与えられた文章 —
╭──

末梢神経と筋の間の接合部の異常により筋力低下や易疲労性を認める疾患で、自己抗体による免疫機序で発症する重症筋無力症と、接合部の先天的な蛋白欠損による先天性筋無力症候群があります。これらは疾患の病態としては全く異なる疾患です。

重症筋無力症は、全身の筋力低下、易疲労性を認めますが、特に眼瞼下垂や複視といった眼症状を生じやすい特徴のほか、重症例では、嚥下障害や呼吸困難を呈してくる例もあります。これらの症状は、とくに運動後や夕方などの時間に悪化することがあります。神経から筋へ刺激を伝えるアセチルコリンという物質が分解されるのを抑え、筋でのアセチルコリン濃度を高める薬剤や、ステロイド、免疫抑制剤などの治療により、症状を改善することができる疾患です。

先天性筋無力症候群は、接合部の蛋白が欠損することで機能異常を認める遺伝性疾患で、重症筋無力症や先天性ミオパチーといった疾患と似たような症状を呈してきます。遺伝子の種類によって有効な治療は異なります。

筋無力症の症状

重症筋無力症は、全身の筋力低下、易疲労性を認めますが、特に眼瞼下垂や複視といった眼症状を生じやすい特徴があります。運動後や夕方の時間に悪化することがある一方で、休息により回復もみられます。一日の中でも変動があるため、「心の病」と誤解されてしまっている方もいるようです。原因となる自己抗体には、アセチルコリン受容体抗体、筋特異的受容体型チロシンキナーゼ(MuSK)、LDL受容体関連蛋白(Lrp4)などが知られており、それらの原因により特徴的な症状も異なります。

╰──

抽出した記録 —
╭──

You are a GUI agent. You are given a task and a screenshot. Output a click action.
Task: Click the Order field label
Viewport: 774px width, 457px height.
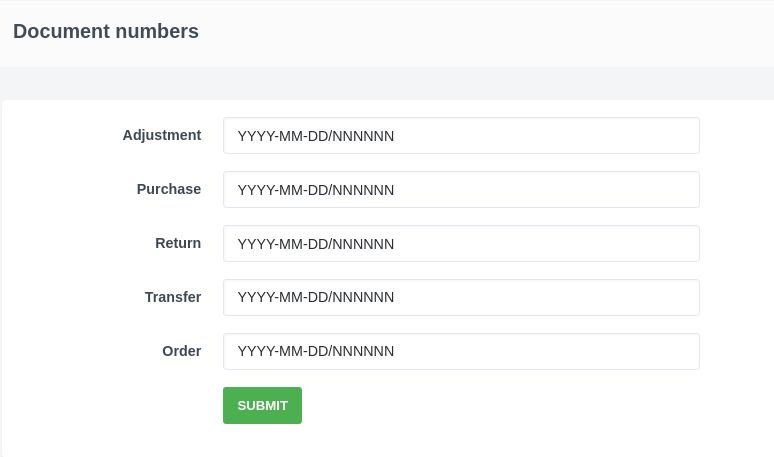click(181, 351)
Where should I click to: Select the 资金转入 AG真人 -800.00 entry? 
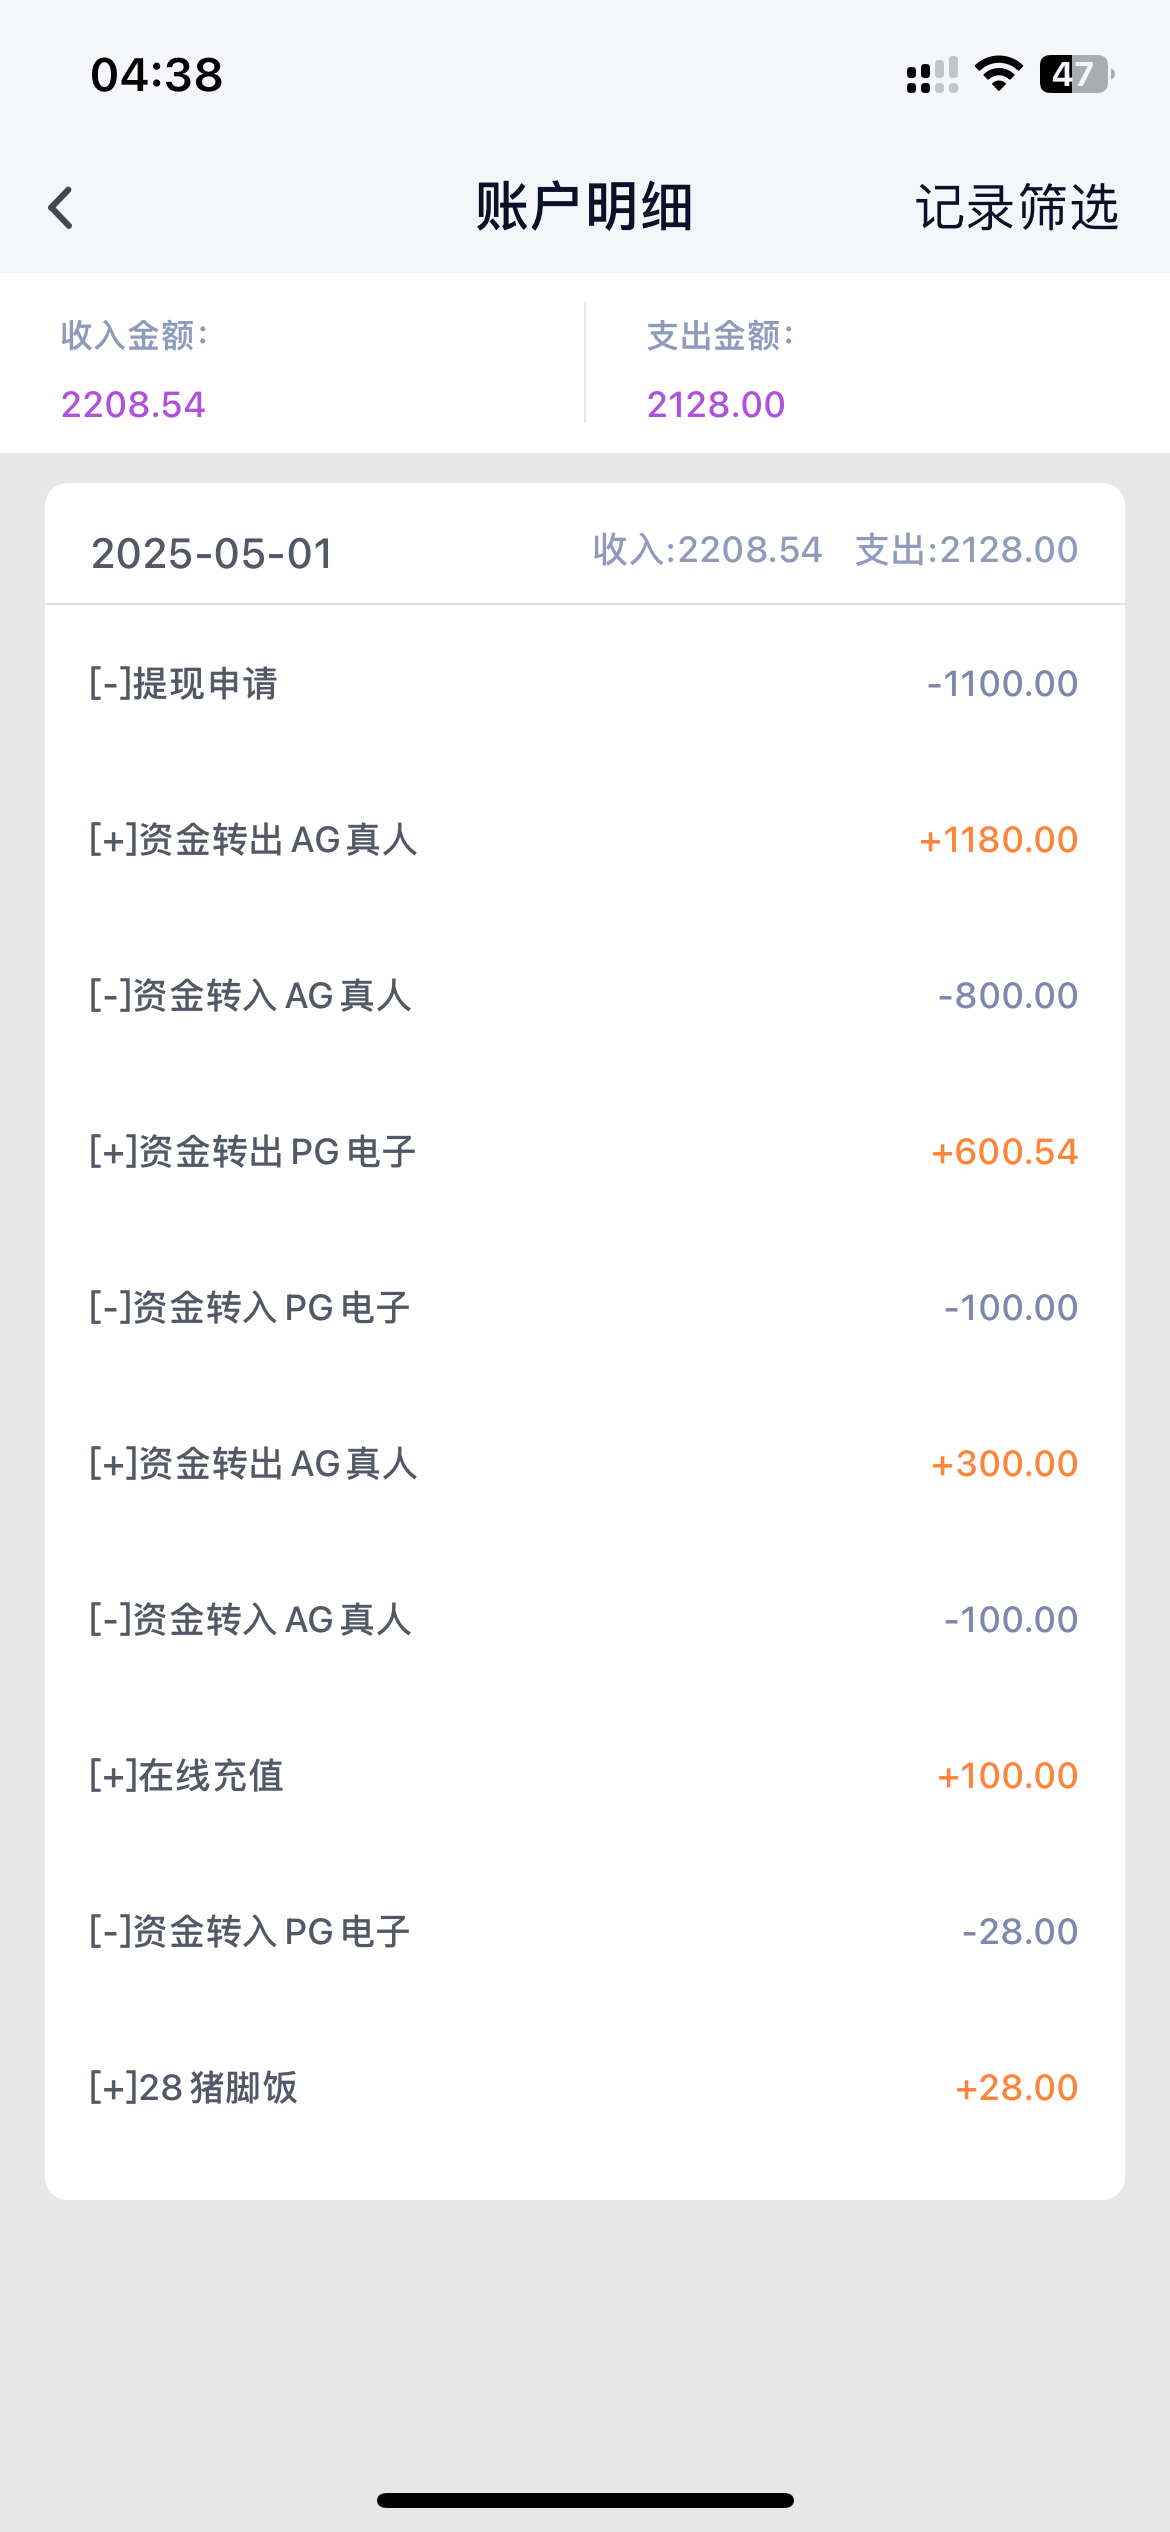(584, 996)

╰──

問題の内容 — 筋無力症についての文章によると、重症筋無力症の症状は、どんなときに悪くなることがありますか。 この資料は今回は使いません。

練習の結果 — 運動の後や夕方に悪くなることがあります。